Ramaphosa has long ties with Soweto, from primary school in the ’50s to rent boycotts in the ’80s. He still votes there, despite living in Hyde Park. So it was significant when he said during the State of the Nation address (Sona), “The days of boycotting payment are over”.

Wow. We have come a long way. Nonpayment for services was integral to the ANC’s struggle-era strategy to make the country ungovernable. Changing that mindset was always going to be difficult.

Since 1994, the culture of protest has morphed to one of entitlement and criminality, where izinyoka (snakes) specialise in illegal electricity connections to thousands.

And Soweto is the epicentre, with Eskom debt there reaching R18 billion, despite write-offs over the decades. Soweto’s freeloading outstrips those of all other townships.

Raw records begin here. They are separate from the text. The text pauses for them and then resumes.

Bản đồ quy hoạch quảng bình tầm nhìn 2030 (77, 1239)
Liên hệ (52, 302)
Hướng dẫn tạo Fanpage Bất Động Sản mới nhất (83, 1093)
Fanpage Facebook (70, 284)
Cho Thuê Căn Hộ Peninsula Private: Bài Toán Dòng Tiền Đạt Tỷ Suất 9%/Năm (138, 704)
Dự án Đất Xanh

Consider, too, that Ramaphosa faces populist opposition within his party and from parties to the left. The antithesis of this populism is when you tell people they must pay for services.

In this climate, with his authority daily challenged, Ramaphosa knew the political risks when he declared: “As a country, we must assert the principle that those who use electricity must pay for it. Failure to pay endangers our entire electricity supply, our economy and our efforts to create jobs.”

Quite right.

Perhaps emboldened by Sona, in which Ramaphosa said Eskom is too vital to the economy to be allowed to fail, the power utility announced tough new measures. According to MyBroadband, Eskom will no longer be replacing substations and transformers in areas where people are not paying for electricity.

Eskom has experienced violent protests and damage to infrastructure in some places where there are illegal connections. These include Braamfischerville, Klipspruit, Ivory Park and Orange Farm in Johannesburg and Winterveld in Tshwane.

In Soweto, the installation of prepaid meters has often been met with violence. It will take more than Sona to change attitudes. Ramaphosa knows this, having been part of Soweto rent crisis talks in 1988. Now he must persuade new generations of community leaders that times have changed.

Until a culture of payment becomes entrenched in Soweto, Ramaphosa’s words risk being dismissed along with his fantasy trains and city of dreams. And although getting customers to pay is necessary, it will not be enough to save Eskom, whose debt was recently estimated at R490 billion.

Even if all the electricity theft and damage to infrastructure are stopped that, too, will not be enough. There have to be more sweeping plans. That is part of the reason for market hesitance about Eskom’s ability to raise finance.

According to BusinessLIVE, some investors are “baulking at the prospect” of more sovereign bonds being issued to fund the R230-billion bailout earmarked for Eskom over the next 10 years.

In fact, lack of clarity around Eskom and SA’s debt-to-GDP trajectory could mean more reliance on tax collection in order to keep the lights on.

So, we’ll all be paying more. It’s time for Soweto to pay, too. Khokha.

Martin Williams, DA councillor and former editor of The Citizen.